Juliano Cesar Zanini

Resumo


O Meio Ambiente é o local onde convivem ser humano, fauna, flora, bem como formas culturais e artificiais, convivência esta que deve ser harmônica. Por sua vez, o Direito Ambiental é ramo autônomo introduzido pelo Direito Internacional e aderido individualmente pelo ordenamento de cada país na busca das garantias fundamentais à vida e à qualidade dela. Cada vez mais os direitos ambientais ganham importância, e tem-se criado uma supervalorização das questões ambientais, que merecem, por certo, grau maior e adequado de visualização e proteção pelo legislador. Contudo, é na aplicação das garantias legais que surgem as maiores interrogações, pois a lei nunca conseguirá, por si, suprir as necessidades oriundas das causas postas em juízo. Conciliar direitos conflitantes entre questões ambientais e questões individuais é um dos atributos mais difíceis para os operadores do Direito, sejam eles integrantes de órgão legislador, julgador ou administrativo. Como princípios norteadores, em toda e qualquer decisão judicial, devem ser observados os princípios da razoabilidade e da proporcionalidade, fontes do equilíbrio, da ideia de justiça e do bom senso, uma vez que a norma rígida e inflexível não pode prever tudo que diz respeito à proteção do meio ambiente, à vida, isso aliado à precaução e à prevenção em matéria ambiental.
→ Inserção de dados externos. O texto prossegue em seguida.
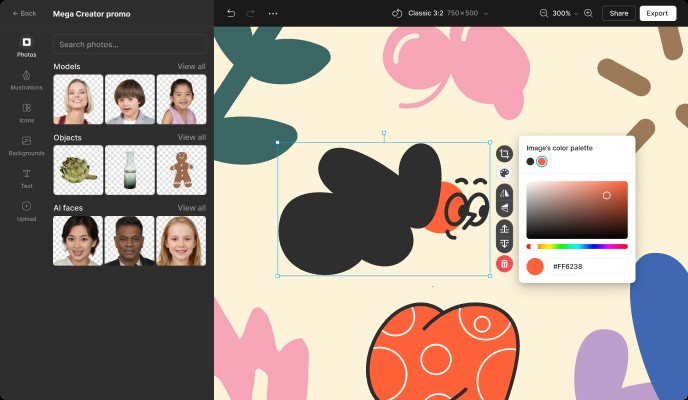The image size is (688, 400).
Task: Open the Backgrounds tab in sidebar
Action: [26, 145]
Assim, em prol da sustentabilidade, incorporando o sentido global dessa ação, algumas decisões judiciais podem, em casos excepcionais, fixar metragem diferente daquela estabelecida por algumas leis para APP à margem de cursos d’água, com base em outras normas, equacionando interesses e pesando princípios.

Palavras-chave


Meio ambiente. Princípios da Razoabilidade e Proporcionalidade. Decisões judiciais.